I call her Zombie for a reason, but in my humble opinion, that doesn't make this torbie (Torbie: n. A cat with tabby AND tortie-shell coloring. Fairly rare, almost always female. Meaning she has tabby stripes all over, but there are parts of her that are orange tabby, and parts of her that are brown tabby.) any less adorable. I debated calling her Pirate, but Zombie seemed more appropriate since I only see her after the sun's gone down.

Here's the thing though - that offer is totally sincere. There isn't a soul down here that would take in a cat like Zombie and get her the help she needs. Fiance and I even discussed last night, that while it would be a great thing to take her to a vet and get her eye checked out/ removed (because she's obviously got a lot of pain there, and it's clearly non-functional at this point), that ultimately we can't have another cat, and turning her back out on the street after that would be horrible. The sad truth that we settled on last night was that if I really found it necessary to help her out, we'd really just be taking her to a vet to be put out of her pain.
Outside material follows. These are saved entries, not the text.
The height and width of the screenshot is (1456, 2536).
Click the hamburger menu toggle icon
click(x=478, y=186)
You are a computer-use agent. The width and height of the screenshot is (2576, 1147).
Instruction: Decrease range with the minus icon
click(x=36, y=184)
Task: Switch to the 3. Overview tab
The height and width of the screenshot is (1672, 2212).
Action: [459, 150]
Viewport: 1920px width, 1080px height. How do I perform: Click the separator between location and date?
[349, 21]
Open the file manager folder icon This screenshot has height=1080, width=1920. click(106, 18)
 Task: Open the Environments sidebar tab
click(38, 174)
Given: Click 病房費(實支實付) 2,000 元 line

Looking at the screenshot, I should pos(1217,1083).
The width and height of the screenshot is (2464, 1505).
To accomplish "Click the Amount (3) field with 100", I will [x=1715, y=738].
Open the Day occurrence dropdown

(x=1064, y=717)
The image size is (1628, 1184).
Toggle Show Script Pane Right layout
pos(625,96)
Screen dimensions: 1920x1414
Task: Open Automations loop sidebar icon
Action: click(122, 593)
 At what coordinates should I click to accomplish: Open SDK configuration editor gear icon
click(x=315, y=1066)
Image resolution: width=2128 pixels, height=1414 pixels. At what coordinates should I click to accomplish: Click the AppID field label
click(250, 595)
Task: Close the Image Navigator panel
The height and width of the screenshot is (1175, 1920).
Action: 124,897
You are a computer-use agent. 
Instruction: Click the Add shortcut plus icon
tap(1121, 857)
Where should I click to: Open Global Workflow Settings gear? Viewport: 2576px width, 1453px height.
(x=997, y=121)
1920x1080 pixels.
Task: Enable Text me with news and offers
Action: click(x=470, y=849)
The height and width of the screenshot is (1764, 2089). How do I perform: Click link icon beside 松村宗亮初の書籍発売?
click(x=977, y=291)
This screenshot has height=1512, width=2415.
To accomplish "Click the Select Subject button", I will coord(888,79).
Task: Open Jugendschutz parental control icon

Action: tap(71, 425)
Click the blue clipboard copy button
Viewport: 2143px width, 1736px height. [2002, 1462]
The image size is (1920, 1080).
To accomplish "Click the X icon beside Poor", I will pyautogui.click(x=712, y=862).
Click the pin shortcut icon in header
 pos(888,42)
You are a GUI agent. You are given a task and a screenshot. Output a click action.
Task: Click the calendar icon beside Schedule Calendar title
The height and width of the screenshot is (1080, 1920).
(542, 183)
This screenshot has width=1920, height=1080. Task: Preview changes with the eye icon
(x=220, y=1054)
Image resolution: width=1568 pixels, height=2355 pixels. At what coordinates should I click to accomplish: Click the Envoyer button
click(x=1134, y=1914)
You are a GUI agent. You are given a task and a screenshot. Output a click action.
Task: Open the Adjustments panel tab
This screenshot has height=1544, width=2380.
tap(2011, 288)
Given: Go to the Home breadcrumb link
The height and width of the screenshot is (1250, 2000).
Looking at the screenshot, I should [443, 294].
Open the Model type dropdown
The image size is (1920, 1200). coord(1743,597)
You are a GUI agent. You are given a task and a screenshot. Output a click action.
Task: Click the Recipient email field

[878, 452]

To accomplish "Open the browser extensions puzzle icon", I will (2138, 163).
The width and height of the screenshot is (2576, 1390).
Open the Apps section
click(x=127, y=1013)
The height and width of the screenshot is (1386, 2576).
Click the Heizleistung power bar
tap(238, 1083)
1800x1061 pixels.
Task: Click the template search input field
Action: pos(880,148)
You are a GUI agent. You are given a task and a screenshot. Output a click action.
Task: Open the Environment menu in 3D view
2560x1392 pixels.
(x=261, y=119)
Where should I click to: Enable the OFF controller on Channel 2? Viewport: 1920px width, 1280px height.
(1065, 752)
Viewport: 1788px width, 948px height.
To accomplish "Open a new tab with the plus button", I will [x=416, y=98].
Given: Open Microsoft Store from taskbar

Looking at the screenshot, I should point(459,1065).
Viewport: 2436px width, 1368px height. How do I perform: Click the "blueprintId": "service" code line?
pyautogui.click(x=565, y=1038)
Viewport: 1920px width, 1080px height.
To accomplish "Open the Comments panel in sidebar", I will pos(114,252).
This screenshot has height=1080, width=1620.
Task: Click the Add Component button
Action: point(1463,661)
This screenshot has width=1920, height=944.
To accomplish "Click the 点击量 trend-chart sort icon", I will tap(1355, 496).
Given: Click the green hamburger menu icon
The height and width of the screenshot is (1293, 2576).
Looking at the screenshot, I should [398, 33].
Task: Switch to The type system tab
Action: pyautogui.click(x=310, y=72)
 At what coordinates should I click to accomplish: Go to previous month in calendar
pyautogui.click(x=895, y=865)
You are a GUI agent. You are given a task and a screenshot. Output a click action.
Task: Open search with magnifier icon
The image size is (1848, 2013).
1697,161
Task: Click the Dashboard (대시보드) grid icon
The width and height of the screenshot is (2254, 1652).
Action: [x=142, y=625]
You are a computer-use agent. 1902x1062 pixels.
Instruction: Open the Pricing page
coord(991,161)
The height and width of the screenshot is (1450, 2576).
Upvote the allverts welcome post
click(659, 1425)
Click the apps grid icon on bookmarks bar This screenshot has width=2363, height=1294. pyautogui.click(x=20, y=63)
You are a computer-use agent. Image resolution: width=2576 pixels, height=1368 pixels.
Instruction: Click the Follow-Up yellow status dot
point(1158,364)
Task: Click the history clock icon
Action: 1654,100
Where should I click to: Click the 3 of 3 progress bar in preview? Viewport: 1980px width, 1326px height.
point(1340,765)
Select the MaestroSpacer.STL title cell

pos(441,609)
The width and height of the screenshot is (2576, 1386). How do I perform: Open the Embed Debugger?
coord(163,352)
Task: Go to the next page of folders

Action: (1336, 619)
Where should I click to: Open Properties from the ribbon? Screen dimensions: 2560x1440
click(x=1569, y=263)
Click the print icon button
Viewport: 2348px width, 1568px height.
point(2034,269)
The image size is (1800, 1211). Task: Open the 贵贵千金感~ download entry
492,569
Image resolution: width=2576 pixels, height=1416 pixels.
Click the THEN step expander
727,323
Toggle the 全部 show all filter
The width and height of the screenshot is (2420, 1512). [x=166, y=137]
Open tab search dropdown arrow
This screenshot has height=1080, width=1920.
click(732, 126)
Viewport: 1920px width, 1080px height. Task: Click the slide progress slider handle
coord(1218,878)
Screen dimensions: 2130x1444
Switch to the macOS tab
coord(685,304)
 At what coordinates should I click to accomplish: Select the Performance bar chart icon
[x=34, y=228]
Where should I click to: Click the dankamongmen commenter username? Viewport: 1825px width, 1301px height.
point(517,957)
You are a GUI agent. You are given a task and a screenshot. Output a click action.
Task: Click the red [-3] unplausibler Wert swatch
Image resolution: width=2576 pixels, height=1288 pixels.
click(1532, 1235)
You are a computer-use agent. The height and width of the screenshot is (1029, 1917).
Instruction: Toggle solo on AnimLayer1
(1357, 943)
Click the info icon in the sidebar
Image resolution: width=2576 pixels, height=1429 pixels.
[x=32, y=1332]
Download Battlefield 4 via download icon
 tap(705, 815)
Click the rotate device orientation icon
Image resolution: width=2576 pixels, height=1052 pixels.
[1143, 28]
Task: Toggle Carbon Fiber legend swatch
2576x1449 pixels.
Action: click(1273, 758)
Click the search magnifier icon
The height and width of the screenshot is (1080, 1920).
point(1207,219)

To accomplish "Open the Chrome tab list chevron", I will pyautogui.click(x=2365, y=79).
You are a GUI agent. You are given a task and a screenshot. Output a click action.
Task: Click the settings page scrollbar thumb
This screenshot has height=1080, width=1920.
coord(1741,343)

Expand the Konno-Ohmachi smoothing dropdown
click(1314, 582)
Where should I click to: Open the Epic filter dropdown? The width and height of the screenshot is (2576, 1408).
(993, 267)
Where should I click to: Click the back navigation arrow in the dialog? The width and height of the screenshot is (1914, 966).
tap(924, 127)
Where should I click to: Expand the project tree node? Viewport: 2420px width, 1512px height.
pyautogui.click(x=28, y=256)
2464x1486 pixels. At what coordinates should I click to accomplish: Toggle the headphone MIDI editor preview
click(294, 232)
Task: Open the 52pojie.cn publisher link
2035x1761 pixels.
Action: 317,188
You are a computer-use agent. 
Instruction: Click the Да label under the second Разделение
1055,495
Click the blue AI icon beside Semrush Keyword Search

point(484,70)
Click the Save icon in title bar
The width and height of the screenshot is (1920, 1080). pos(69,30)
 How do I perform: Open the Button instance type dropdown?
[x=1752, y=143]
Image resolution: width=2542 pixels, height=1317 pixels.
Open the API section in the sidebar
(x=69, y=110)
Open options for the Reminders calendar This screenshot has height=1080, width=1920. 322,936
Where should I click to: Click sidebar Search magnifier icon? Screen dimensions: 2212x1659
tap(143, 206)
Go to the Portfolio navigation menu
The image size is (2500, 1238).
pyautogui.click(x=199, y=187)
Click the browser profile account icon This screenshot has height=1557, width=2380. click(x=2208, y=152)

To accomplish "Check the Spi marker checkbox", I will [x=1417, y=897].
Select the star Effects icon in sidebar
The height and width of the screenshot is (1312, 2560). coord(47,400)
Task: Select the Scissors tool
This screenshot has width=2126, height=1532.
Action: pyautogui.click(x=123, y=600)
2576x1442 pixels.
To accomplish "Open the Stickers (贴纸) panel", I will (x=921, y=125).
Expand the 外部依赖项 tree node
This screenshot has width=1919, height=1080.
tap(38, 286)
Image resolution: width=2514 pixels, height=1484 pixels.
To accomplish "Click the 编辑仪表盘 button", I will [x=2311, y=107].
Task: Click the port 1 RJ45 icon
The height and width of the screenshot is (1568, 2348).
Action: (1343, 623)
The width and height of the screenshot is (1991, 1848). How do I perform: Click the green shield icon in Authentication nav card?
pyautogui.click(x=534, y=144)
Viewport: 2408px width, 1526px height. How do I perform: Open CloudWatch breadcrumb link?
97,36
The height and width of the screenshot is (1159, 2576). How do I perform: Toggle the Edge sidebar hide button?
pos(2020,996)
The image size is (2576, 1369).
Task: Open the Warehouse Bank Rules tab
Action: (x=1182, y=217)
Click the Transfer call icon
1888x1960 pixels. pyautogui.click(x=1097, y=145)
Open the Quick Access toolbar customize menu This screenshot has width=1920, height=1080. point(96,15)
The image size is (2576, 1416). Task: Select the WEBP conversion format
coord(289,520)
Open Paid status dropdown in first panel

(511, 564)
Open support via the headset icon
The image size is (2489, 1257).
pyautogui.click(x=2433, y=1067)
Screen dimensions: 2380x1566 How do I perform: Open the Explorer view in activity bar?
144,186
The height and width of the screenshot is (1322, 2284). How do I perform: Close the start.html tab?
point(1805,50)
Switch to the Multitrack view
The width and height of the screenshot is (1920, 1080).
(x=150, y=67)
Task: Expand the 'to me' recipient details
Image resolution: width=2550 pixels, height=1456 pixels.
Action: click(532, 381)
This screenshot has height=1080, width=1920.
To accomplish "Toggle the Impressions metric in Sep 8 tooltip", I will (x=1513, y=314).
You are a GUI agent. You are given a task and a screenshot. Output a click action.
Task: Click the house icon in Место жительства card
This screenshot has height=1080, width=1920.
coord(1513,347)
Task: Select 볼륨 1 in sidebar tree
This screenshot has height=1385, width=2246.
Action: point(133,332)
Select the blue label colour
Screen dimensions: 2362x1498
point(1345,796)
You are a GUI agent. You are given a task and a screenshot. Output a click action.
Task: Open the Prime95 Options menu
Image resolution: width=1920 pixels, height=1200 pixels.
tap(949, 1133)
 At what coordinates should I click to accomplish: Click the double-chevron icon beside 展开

I really, truly, believe she has more potential than either SCoSP cat or dead. So mull it over. Really. I think there are possibilities here that can be explored. And please, pass this on if you think you know someone who would be interested in giving a home to a Mexican cyclops cat.



So there's that. IN OTHER ANIMAL RELATED NEWS:
Somebody's got a birthday today.
Mac-Attack, Mac-a-roon, Mac-in-tosh, Mac-i-toddy, Mac-daddy (we never actually call him that last one, 'cause that's kinda creepy) IS THE BIG TRES (THREE) today! (no more terrible twos? fingers crossed?)

I taped him wiggling for you. Yeah, I know, it's so adorable it's crazy.

Wish him a happy birthday in the comments. Do it. You know you want to.

We're not the type of people to throw a party or anything silly for our critters, but he did get some extra snuggle time in bed this morning, a rawhide bone to crunch on, and in a few minutes here I'll be giving him his birthday present: An empty jar of peanut butter to lick. And maybe, if Bubba's feeling in the spirit, he'll let Mac win at tag today.